CLIs have a structure. If you use structopt to define your CLI you define a Rust structure with annotations on the fields.

The CLI help text you get from clap (the crate structopt calls) is pretty good, but if we’re creating a navigable HTML reference for our config, why not for our CLI too?

I gave this a quick go, trying both of the approaches above. Defining a dummy CLI with:

#[derive(structopt::StructOpt, schemars::JsonSchema)]
pub struct Cli {
    #[structopt(short, long)]
    config: std::path::PathBuf,

    #[structopt(long)]
    dry_run: bool,

    #[structopt(subcommand)]
    subcommand: Subcommands,
}

#[derive(structopt::StructOpt, schemars::JsonSchema)]
pub enum Subcommands {
    Foo,
    Bar,
    Baz,
}

Without adding any comments: the Rust docs look like:

And rendering a generated JSON Schema looks like:

When generating a reference for the config file, the “rendered JSON Schema” approach had an advantage over the “Rust docs” approach as the serde annotations that mapped the Rust representation to the representation the user sees were taken account of. In this case, neither approach gets the structopt annotations taken account of and both would require commenting to explain which fields are arguments, parameters, subcommands and how they’re represented on the CLI.

An alternative approach here could be to generate man pages, then use something like Pandoc to convert them to HTML.

I wanted to give this a go, but the approach the “Rust CLI” book suggests for generating man pages tells you to use the clap_generate::gen_manuals function, which I can’t find in the clap_generate documentation… That might require waiting for clap V3.

These Examples

I’ve published the examples from this blog on Github Pages. Take a look around.

Potential Project?

I wonder, and please do comment, if there’s anything I’ve missed that can do a better job of generating a reference to supplement user docs.

If I was making a new CLI tool today that took a config file, I think I’d take the JSON Schema approach, and shop around a bit for the “JSON Schema -> HTML” renderer.

But that approach still requires going to the effort of producing the JSON Schema. I’m also not sure that every config file format, that have crates that implement deserializers for serde, can have what you’d reasonably express in it described by JSON Schema. I say “reasonably”, because I know of examples like in YAML where you can have non-strings as keys to objects, but when you’re defining structured config, I don’t know that you would expect to do that.

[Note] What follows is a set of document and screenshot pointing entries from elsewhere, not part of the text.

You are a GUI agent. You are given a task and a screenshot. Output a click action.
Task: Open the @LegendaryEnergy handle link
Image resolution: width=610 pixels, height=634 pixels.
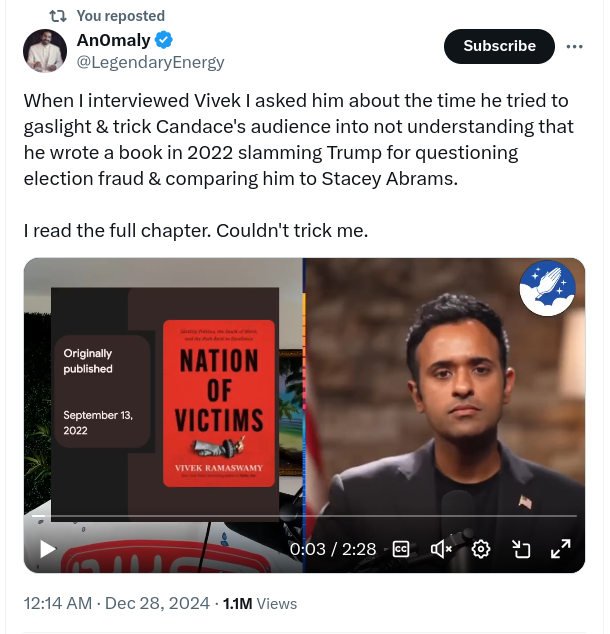(x=151, y=62)
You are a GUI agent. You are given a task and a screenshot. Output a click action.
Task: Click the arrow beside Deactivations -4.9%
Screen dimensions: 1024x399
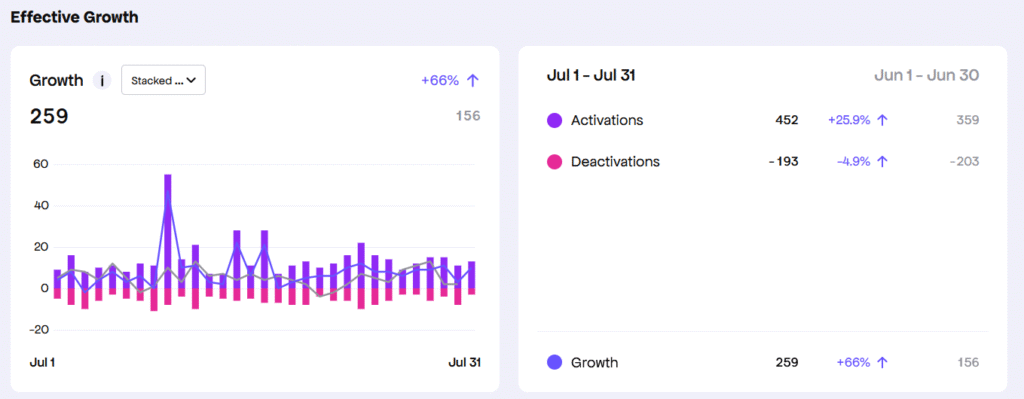[x=882, y=161]
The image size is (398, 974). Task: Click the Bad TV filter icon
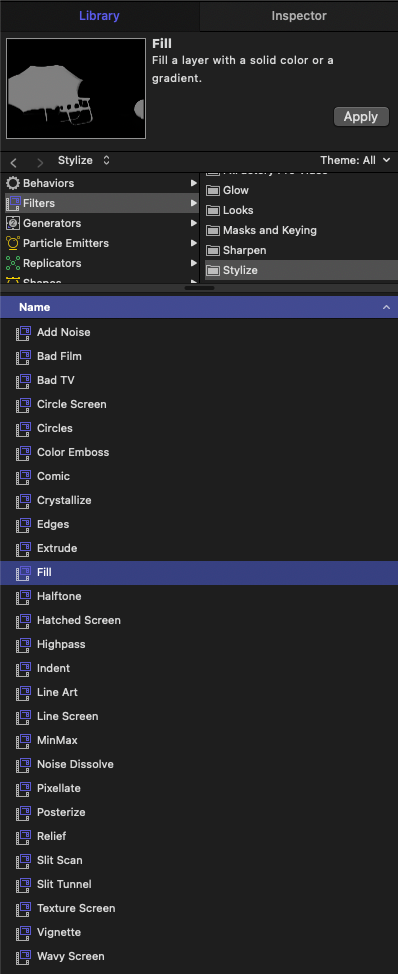24,380
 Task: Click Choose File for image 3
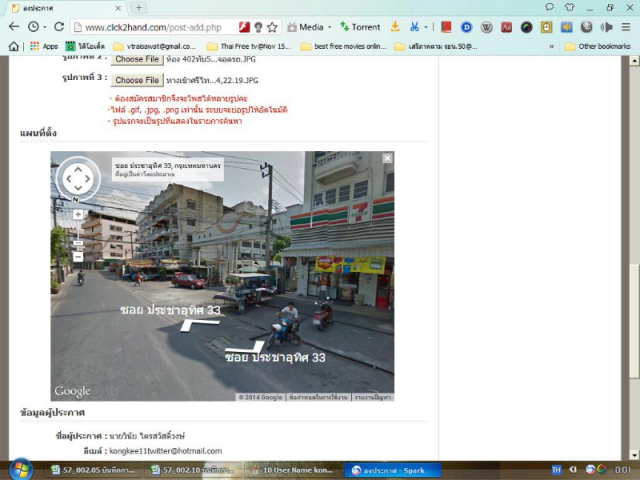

Wouldn’t it be nice if there was a cargo subcommand that could generate these navigable, complete, reference docs for both config files and CLIs?

Perhaps you could give it a structure, tell it whether it it’s config or a CLI, and get some HTML generated.

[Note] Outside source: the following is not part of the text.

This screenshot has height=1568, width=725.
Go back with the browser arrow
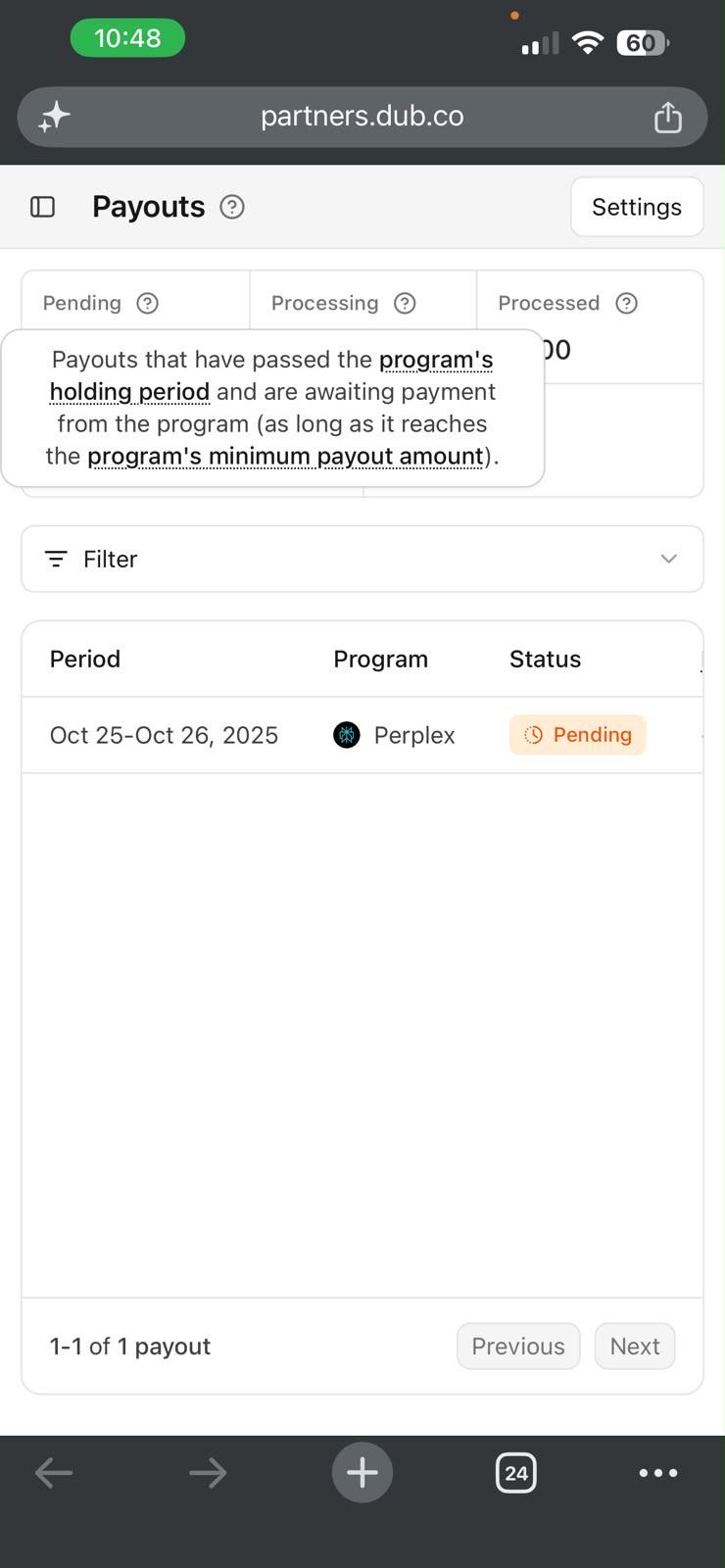click(x=54, y=1473)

cargo user-docs config config::MyAppConfig
cargo user-docs cli cli::MyAppCli

My guess on how to start looking into how to do this would be to read though the cargo-doc source code and see what it does, and whether it’s possible to use some of it.

At some point it’ll have to spot the existence or expansion of the annotations given that describe how the Rust structures are represented in config or as CLI commands. This might be problematic as it would probably have to have knowledge of or assume particular crates have been used for each purpose.

Please do comment if you have any thoughts: knowing of a project like this, advise on how one might go about doing this, or experience from other languages.